Egypt's central bank excluded manufacturing inputs, spare parts and computers from a measure requiring importers to provide 100 percent cash deposits at banks on their letters of credit, the bank said in a statement on Monday.
The central bank raised in December the requirement from 50 percent in an attempt to boost domestic production against foreign competition and shore up limited resources of the hard currency.
Imports of medicines, input materials for pharmaceuticals and babies' milk were excluded from the decision.
The blow to Egypt’s main sources of foreign currency -- tourism and foreign direct investments -- following the uprising in 2011, has starved Egypt of hard currency.
As importers sought foreign currency from a growing black market, pressuring the value of the pound, the central bank has taken measures to control the market.

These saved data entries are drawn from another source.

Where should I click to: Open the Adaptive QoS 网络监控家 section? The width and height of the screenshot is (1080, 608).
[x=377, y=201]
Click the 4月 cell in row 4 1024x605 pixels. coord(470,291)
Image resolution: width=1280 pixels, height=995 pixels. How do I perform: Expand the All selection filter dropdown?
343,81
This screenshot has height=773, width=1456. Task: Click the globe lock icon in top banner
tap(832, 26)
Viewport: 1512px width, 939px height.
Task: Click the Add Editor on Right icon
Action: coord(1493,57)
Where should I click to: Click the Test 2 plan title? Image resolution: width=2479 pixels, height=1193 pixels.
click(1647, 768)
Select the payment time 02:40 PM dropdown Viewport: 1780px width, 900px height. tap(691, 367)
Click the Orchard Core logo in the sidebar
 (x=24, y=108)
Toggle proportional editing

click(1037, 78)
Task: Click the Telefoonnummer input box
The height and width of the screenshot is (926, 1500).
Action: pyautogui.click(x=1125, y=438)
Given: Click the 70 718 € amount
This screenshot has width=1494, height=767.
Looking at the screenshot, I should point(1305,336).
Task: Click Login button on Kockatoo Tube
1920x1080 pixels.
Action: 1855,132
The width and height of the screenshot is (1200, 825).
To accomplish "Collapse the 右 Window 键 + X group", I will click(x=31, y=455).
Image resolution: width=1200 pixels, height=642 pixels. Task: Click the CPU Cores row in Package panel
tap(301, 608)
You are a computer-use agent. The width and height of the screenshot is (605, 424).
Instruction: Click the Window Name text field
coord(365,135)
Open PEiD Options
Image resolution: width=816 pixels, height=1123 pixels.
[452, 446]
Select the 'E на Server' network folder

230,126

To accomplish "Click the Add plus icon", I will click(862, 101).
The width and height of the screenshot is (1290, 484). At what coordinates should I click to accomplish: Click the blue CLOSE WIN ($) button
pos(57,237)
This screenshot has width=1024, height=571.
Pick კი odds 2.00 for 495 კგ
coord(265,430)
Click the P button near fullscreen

The CBE imposed last year a cap on foreign currency deposits of $10,000 per day and $50,000 per month to limit the acquisition of dollars through unofficial channels. However, in January the daily cap was lifted and the monthly deposit ceiling was expanded to $250,000 for staple imports.
Earlier this month, the bank made an exception for travelers entering Egypt from the deposit cap as long as they are able to prove the source of their hard currency.
Egypt's foreign currency reserves stood at $16.477 billion at the end of January, down from $36 billion in 2010.